====== MATERIAL PROVIDED ======
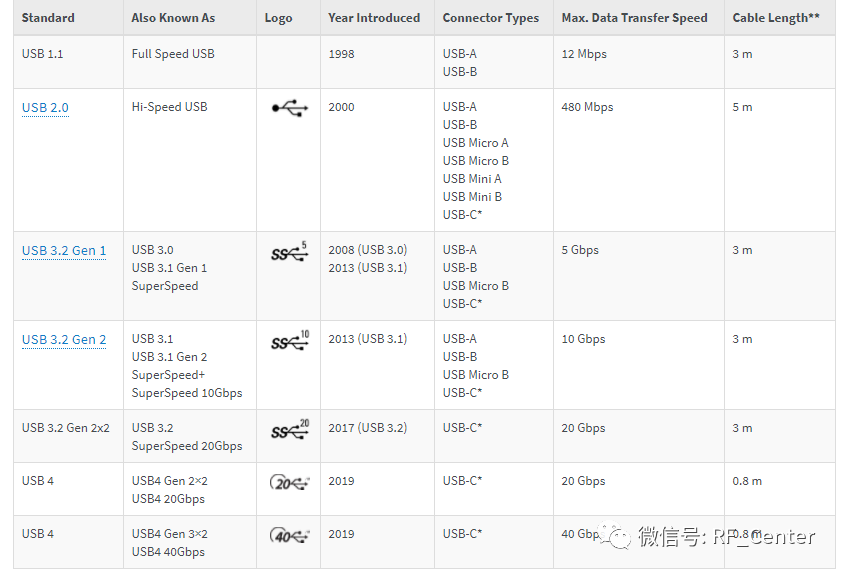Click the WeChat watermark icon
The height and width of the screenshot is (574, 842).
619,538
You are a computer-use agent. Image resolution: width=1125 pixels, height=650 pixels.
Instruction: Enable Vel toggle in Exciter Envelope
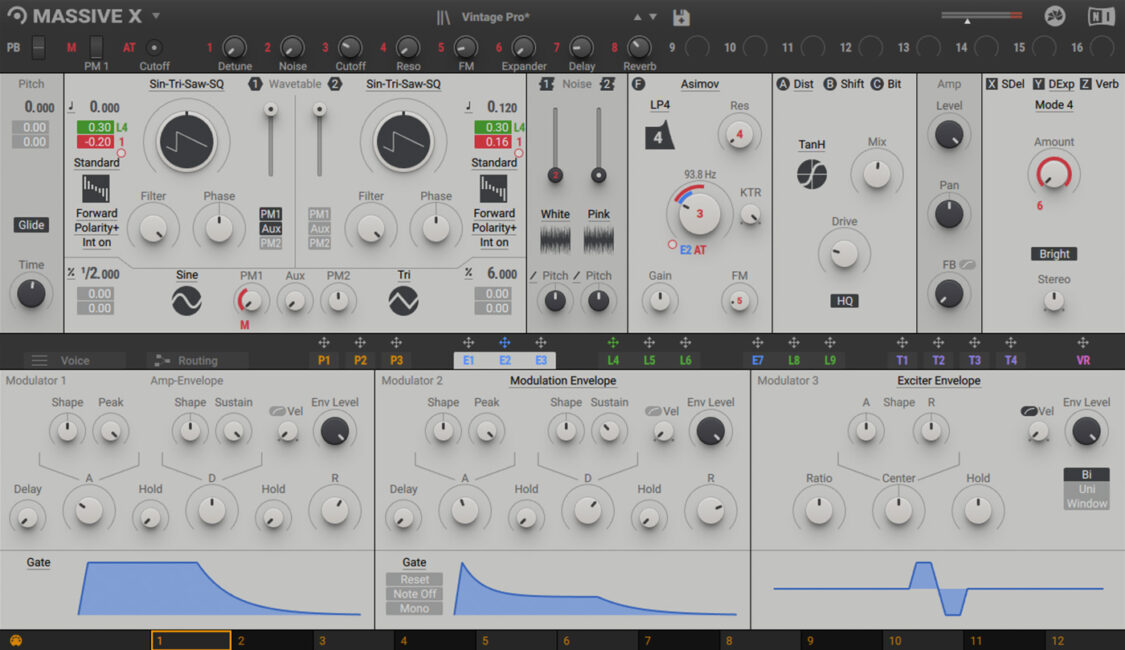[x=1028, y=411]
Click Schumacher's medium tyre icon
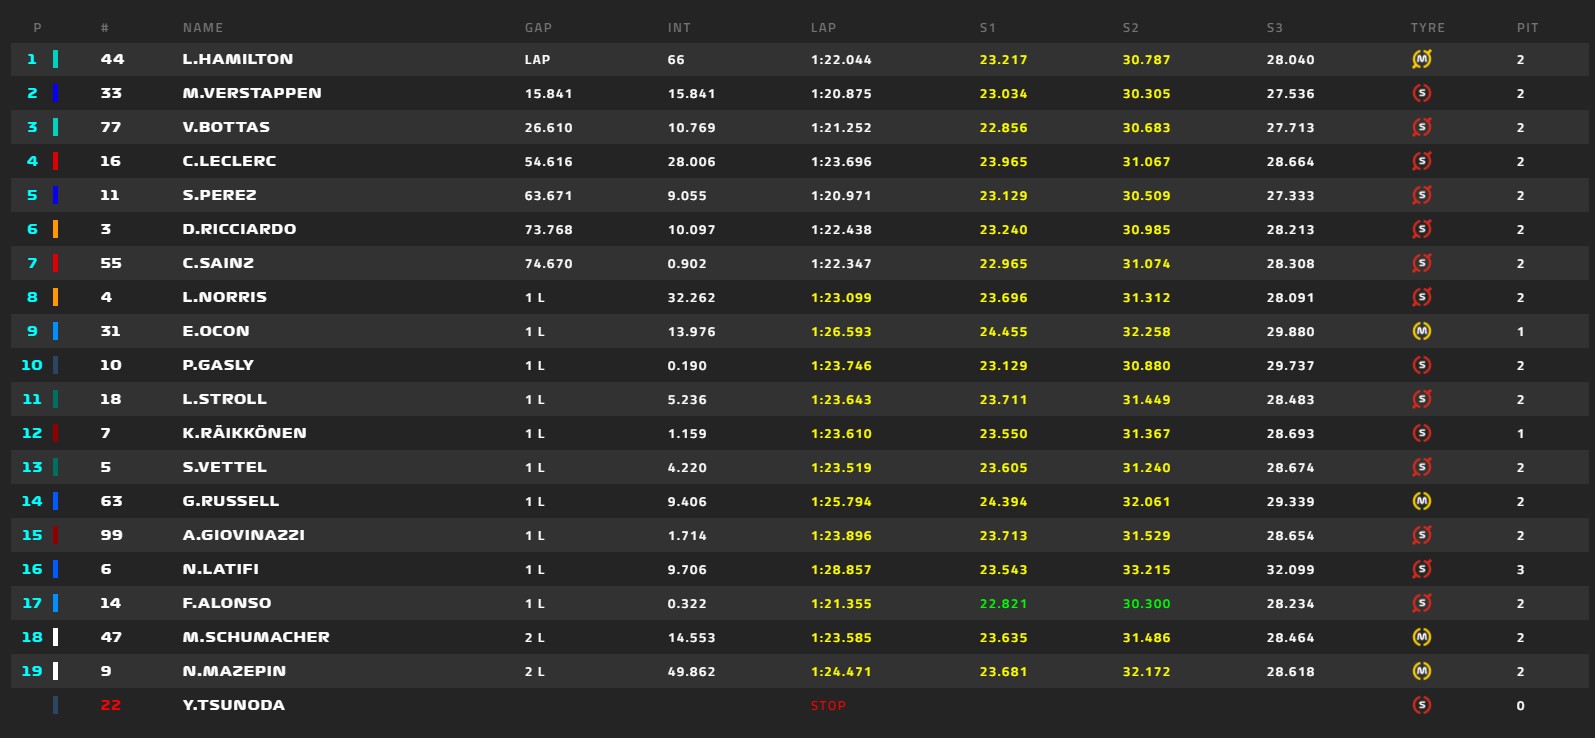Viewport: 1595px width, 738px height. coord(1421,637)
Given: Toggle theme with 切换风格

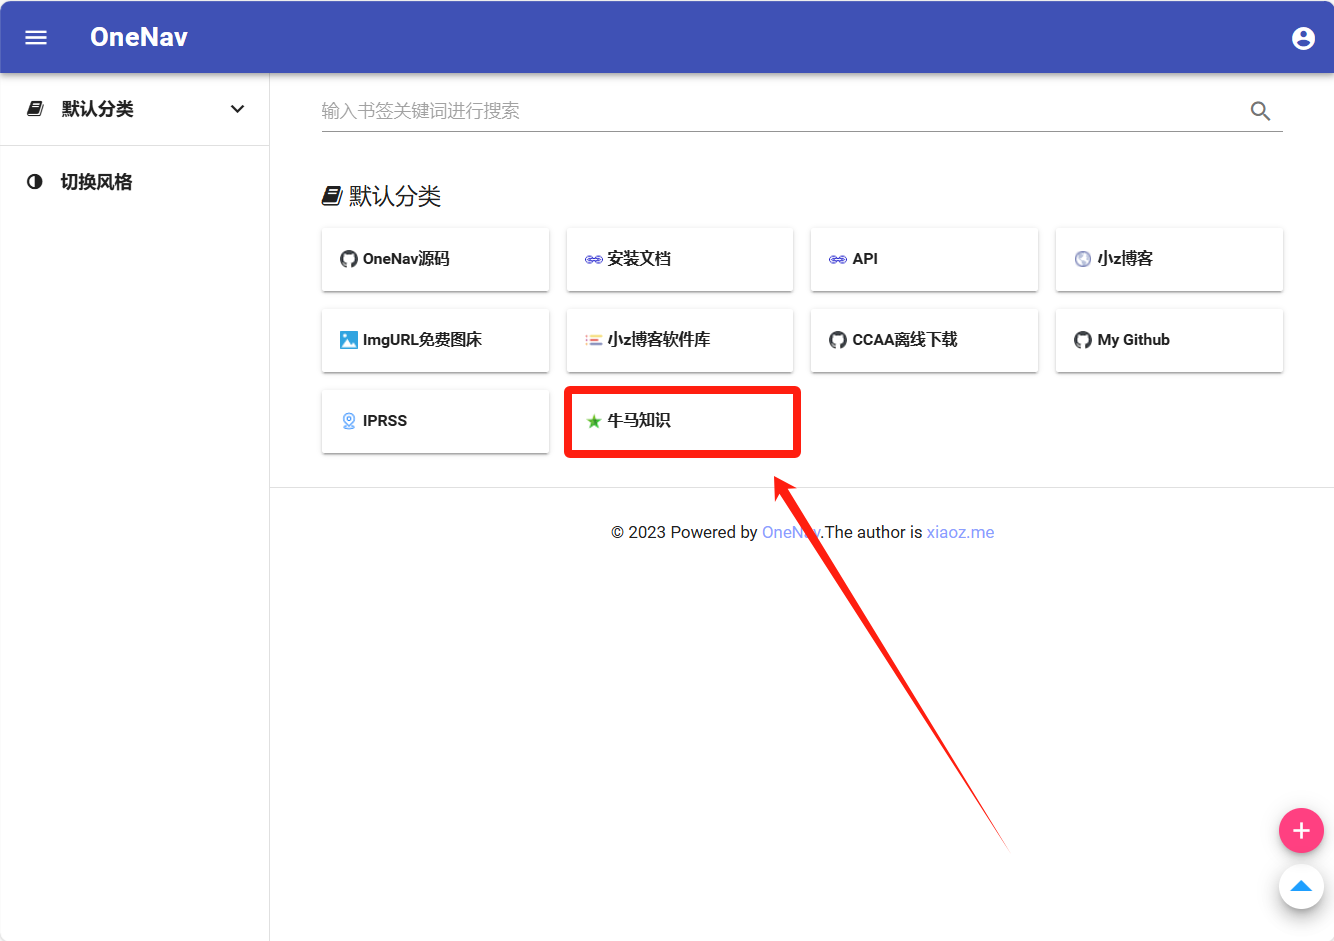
======
- TASK
Your answer must be an exact copy of the lines above, from the line that contains "Instruction: Enable Vel" through the final line, with no pictures in it.

- RESULT FOR THIS TASK
Instruction: Enable Vel toggle in Exciter Envelope
[x=1028, y=411]
Click Schumacher's medium tyre icon
Viewport: 1595px width, 738px height. coord(1421,637)
Given: Toggle theme with 切换风格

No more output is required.